Current position of the SSV Robert C. Seamans. Click on the vessel to view position history. Use the tools, top right, to change the map style or view data layers. Dates and times use GMT (Greenwich Mean Time).
SEA Currents: SSV Robert C. Seamans
November 27, 2017
Plastics in Our Oceans: We’re All in the Same Boat
30°42.3’ S x 178°13.0’ W
South of Cheeseman Island
Course & Speed
005° PSC at 3 knots
Sailing under the four lowers: Mainsail, Main stays’l, Fore stays’l, and Jib
Sunny with slow-moving tropical clouds
Hello, dear reader!
Up until now, daily blog posts have covered life onboard our floating home/lab and the cultural research, science deployments, and sail handling—with the occasional relay race or poetic interlude thrown in to boot-- that comprise our day-to-day on the Seamans. Today, however, S-276’s Conservation & Management class have the privilege of sharing some of the research we’ve been conducting in both Woods Hole and here in New Zealand (well, several hundred miles offshore, currently).
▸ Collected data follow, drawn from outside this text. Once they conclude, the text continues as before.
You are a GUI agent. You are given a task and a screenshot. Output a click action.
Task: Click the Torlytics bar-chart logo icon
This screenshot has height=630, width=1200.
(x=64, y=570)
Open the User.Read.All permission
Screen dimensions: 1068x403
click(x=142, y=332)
During the shore component, all of us in Conservation and Management applied our various skillsets in fields ranging from creative writing to robotics to biology to make some sense of the overwhelming proliferation of plastics in our oceans. Despite significant research into the issue, the global plastics industry is thriving at an all-time high and showing little sign of slowing; many geologists have described the latter half of our twentieth-century and our lifetime as the Age of Plastics. From everyday items like grocery bags and straws to much younger technology like 3D-printed plastic components, cultures around the world are increasingly coming to terms with the environmental impact of plastics. Back ashore, we worked with the Falmouth Water Stewards and Skip the Straw (a group of inspiring middle-schoolers) to collect and analyze current research on the behavioral science underlying plastics consumption, survey the public and restaurants in Woods Hole about the plastic use habits, and research existing plastic use reduction campaigns. Ultimately, this work will culminate in a solutions journalism article describing the problem and actionable steps that can be taken on an individual level to begin to reduce one’s own use of plastics, deciding to approach the problem from the age-old marriage of supply-and-demand.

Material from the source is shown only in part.